Taking large doses of vitamins B6 and B12 for an average 20 years is associated with increased risk of hip fractures (JAMA Netw Open, May 3, 2019;2(5):e193591). It is well-known that taking large doses of the fat-soluble vitamins — A, D, E and K — can harm you (Ann Intern Med, 2005;142(1):37-46). Large doses of vitamin D have been shown to increase risk for bone fractures (JAMA, 2010;303(18):1815-1822), and large doses of vitamin A are associated with increased risk for lung cancer in smokers (Int J Cancer, 2010;127(1):172-184). You may also be harmed by large doses of the water-soluble B vitamins (folate, thiamine, riboflavin, niacin, pantothenic acid, biotin, vitamin B6 and vitamin B12) or vitamin C (Int J Cancer, 2010;127(1):172-184).
The water-soluble vitamins have been felt to be safe because excessive dosages can pass out in your urine. Doctors used to prescribe large doses of the water-soluble vitamins, pyridoxine (B6), niacin (B3), and cobalamin (B12), to lower high blood levels of homocysteine that are associated with increased risk for heart attacks (Nutr J, Jan 10, 2015;14:6) and certain cancers (Radiol Oncol, 2010 Jun; 44(2): 79-85). They don’t do that anymore because even though taking B vitamins lowers homocysteine blood levels, it has repeatedly failed to reduce the rate of heart attacks (PLoS One, 2014;9(9):e107060; JAMA, Apr 28, 2010;303(16):1603-9) or cancers (Arch Intern Med, 2010;170(18):1622-1631). High levels of homocysteine weaken bones (Clin Chem Lab Med, 2007;45(12):1621-1632), but lowering homocysteine blood levels with vitamins B3, B6, and B12 does not prevent bone fractures (JBMR Plus, 2018;2(5):295-303). Instead, it increases bone fracture risk (Am J Clin Nutr, 2014;100(6):1578-1586; J Bone Miner Res, 2017;32(10):1981-1989).
How Most Vitamins Work
Before your body can use the food that you eat, your body must convert the food into the chemicals that provide you with energy and build all the structures in your body. The water-soluble B vitamins are parts of enzymes that start chemical reactions that provide you with these substances. The B vitamins cause Chemical A to be converted to chemical B plus other chemicals C, D, E, and so forth. When you eat the vitamins in food, other enzymes that we may not even know about in the food break down the remaining chemicals so they do not accumulate in your body to possibly harm you. However, when you take vitamins in a pill, you may not get all the other enzymes that you would have gotten in food to prevent you from accumulating harmful products in your body. For a more detailed explanation of how homocysteine is affected by the B vitamins, see Do You Need Vitamin Pills?

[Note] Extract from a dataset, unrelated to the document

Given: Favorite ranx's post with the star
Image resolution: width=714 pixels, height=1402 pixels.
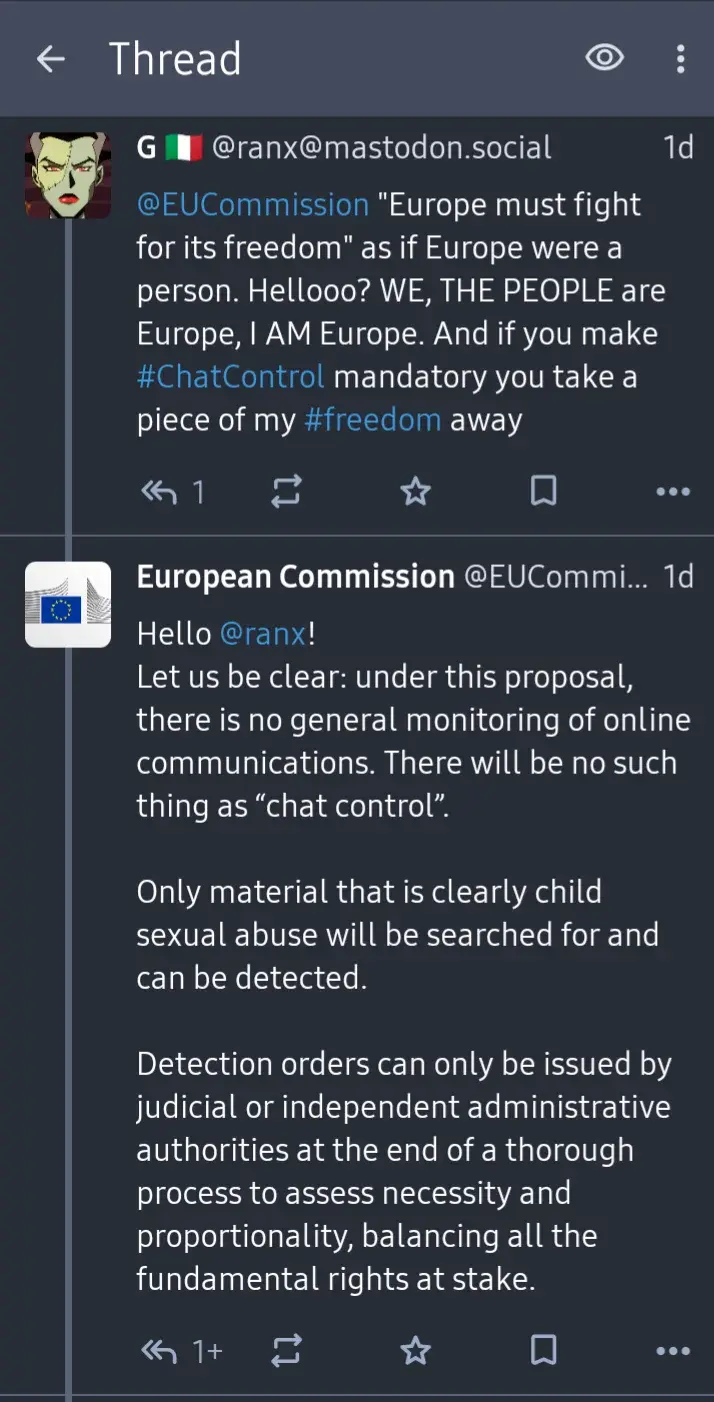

Other possible explanations for increased risk for bone fractures from high doses of the B vitamins:
• They may interfere with nerve conduction to increase risk for falling and breaking bones (Acta Neurol Scand, 1987;76(1):8-11).
• They may block the bone-protecting effects of the female hormone estrogen (J Biol Chem, 1992;267(6):3819-3824).
• They may contain an inactive form of B6 that blocks the active form of B6 (Toxicol In Vitro, 2017;44:206-212).
I believe that you should not take vitamin pills in excess of your daily requirements unless you have a proven deficiency of a vitamin, as evidenced by low blood levels of that vitamin or a specific condition that requires large doses of that vitamin.